Chapter 37

"I just want to be remembered in a way
where I can mean everything to one person,
and save them from all the insecurities
this world has created. "
RM DRAKE

◈◈◈

NO MERCY

"I bet Joe wishes he was here, actually as his brother and basically your brother-in-law I do not think its appropriate for you to be wearing that attire." Jon said firmly and I narrowed my eyes on his blue ones while he held a serious expression.

"Joe doesn't mind what I wear Jon and just because my sister is officially off the road does not mean you have to hang around me constantly." I smiled falsely as while we loved each other, as he pointed out it was a brother-sister love and I could barely stand being with JJ for more than two days and now without my sister to keep him company the lunatic clearly didn't know what to do with his free time.

"I'm trying to make you feel like nothing has changed" He shrugged not minding that it was clear I wanted him gone.

"Quite a lot has changed, you lost your title. My sister is gone, Joe isn't here with me. Everything has changed and it sucks when you're someone who hates change" I mumbled tying my laces.

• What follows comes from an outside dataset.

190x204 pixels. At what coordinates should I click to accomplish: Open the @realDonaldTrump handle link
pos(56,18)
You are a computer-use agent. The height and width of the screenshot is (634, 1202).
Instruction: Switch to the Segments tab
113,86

"Have you spoken to Joe about how its like out here for you?"

I frowned, "What good would that do?"

"I don't know. You two have always been weird, you come to the back all depressed after a loss, you two disappear to the locker rooms and come out smiling. I swear, despite your denying I really thought he was fucking your brains out after every match." He shrugged before dragging himself up from the floor, why he had decided to set himself down there I was not sure.

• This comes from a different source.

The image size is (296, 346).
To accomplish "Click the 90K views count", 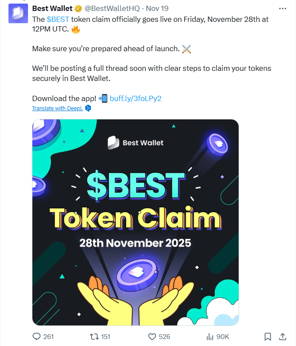I will coord(223,336).
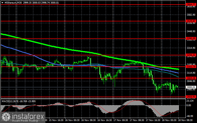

"You're sick." I giggled deciding not to comment as Joe was the reason I was on here so I didn't want to make him feel bad by commenting on how I was adjusting. He had avoided me because he felt guilty and I knew why, it was like yet again I had been forced into something because of him but he had no say. In the end it all started with my lie with Colby which led them to that point and Colby's unsettled feelings. Besides, although it was a bit hard adjusting I liked the Smackdown division better.

"So you bump into Johnny boy yet?"

I tensed slightly as while I knew he would be going up against him tonight, it was just weird that he would ask about him.

"No, why?"

"Just checking. I mean he hasn't been around much, I'll be sure to kick ass in warning but I don't think its a good idea for you to hang around him." He added and I knew it was due to the impromptu dark match I had alongside him and Nick.


"We're friends." I sighed glancing at how I looked in the denim shorts wondering if Joe would approve. They had been touring and with the time difference I hadn't spoken to him but I would be seeing him later in the week.

"You're friends because you feel guilty for loving my best friend and John still loves you. So I don't think tagging with him is a good idea on any level and..."

"He doesn't love me. He is with AJ and Nick is no threat either. Jon, I don't need advice from you about my clothes or who I hang out with." And that's how Jon pushed my tolerance level for him from one point to 0 as he loved voicing my sister's thoughts in her absence.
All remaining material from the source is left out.